- [Given exercise] Could you copy out, character for character, the rows between the line holding "Task: Click description box scroll-up arrow" and the line holding "point(5,262)", inclusive, and nothing else?

[Exercise materials start]

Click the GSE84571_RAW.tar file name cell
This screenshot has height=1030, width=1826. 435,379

[Exercise materials end]
[Exercise materials start]

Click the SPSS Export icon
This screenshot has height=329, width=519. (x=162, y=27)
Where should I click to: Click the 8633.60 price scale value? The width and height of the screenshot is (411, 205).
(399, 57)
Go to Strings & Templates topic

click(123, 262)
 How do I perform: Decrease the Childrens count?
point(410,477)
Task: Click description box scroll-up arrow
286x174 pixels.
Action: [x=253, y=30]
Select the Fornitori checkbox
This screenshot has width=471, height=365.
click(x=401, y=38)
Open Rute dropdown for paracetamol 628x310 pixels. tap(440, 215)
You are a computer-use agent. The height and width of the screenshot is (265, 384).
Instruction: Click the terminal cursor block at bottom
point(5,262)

[Exercise materials end]

- [Right answer]
Task: Click description box scroll-up arrow
286x174 pixels.
Action: [x=253, y=30]
Select the Fornitori checkbox
This screenshot has width=471, height=365.
click(x=401, y=38)
Open Rute dropdown for paracetamol 628x310 pixels. tap(440, 215)
You are a computer-use agent. The height and width of the screenshot is (265, 384).
Instruction: Click the terminal cursor block at bottom
point(5,262)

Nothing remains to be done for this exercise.